In response to Socrates’ counter statement against Thrasymachus’ argument, it is Glaucon who this time argues that human beings are, by nature, egoists, and are therefore strongly inclined to pursue their own selfish interests. It is only because they do not have the power or freedom to do wrong that they are forced to do just things against their will (The Republic by Plato). Glaucon further states that man’s inherent nature is not to be good because it is only out of fear that man is good. Do children listen to their parents because they want to? Or because they are simply afraid of being punished if they get caught doing wrong? Do people pay their taxes because they really want to? Or because they fear the possibility of what will happen if they do not? Man’s goodness, therefore, is nothing but a show which just acts as a mask to cover up his cowardice to want to do wrong.

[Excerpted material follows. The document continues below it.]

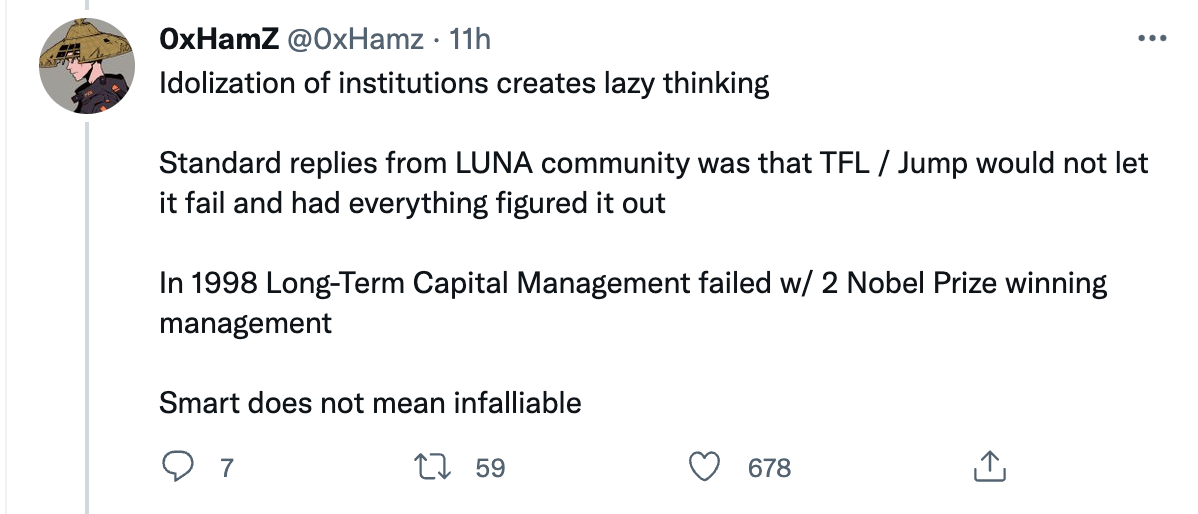Click the reply count 7
This screenshot has height=514, width=1198.
point(225,467)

Relation of the Gyges ring to injustice

Thrasymachus had earlier disagreed violently on the outcome of the discussion Socrates had with Polemarchus on the issue of justice. Thrasymachus had insisted that justice is simply the advantage of the stronger man, and that injustice will remain to be more masterly than justice (The Republic by Plato). Following his line of argument, Glaucon now relates the legend of Gyges, a common shepherd, who one day discovered a ring that gave him the power to become invisible. Glaucon argues that no man would think twice about doing something unjust if he had the opportunity to do it without being punished. As in the story, Gyges, now with the power to become invisible, is able to enter the royal chambers unchallenged. Thereafter, he seduces the queen, murders the king, and takes over the kingdom (Cohen, Curd, Reeve 363). Glaucon further argues that the just man would do exactly the same as Gyges did if he could do so without fear of punishment because that is the only thing that actually hinders man from doing anything unjust. It is just a matter of man being forced to accept a compromise not to do any injustice to others as long as others would not do any injustice to him. However, if man was to be given the chance to do unjustly things without having to fear punishment as a result, he would never enter into such an agreement or compromise (Cohen, Curd, Reeve 362).

Glaucon strengthens his argument

Glaucon presents Socrates with two major points. First is on the origin of justice. In the beginning, there were no laws to dictate to man what he could or could not do. Man simply did as he wanted. But as time passed and the strong started taking advantage of the weak, people came to the decision that life would be much safer and better if there were laws to protect them. Therefore, the need for laws and justice came about only for the sole purpose of protection rather than for a sense of righteousness (Cohen, Curd, Reeve 362).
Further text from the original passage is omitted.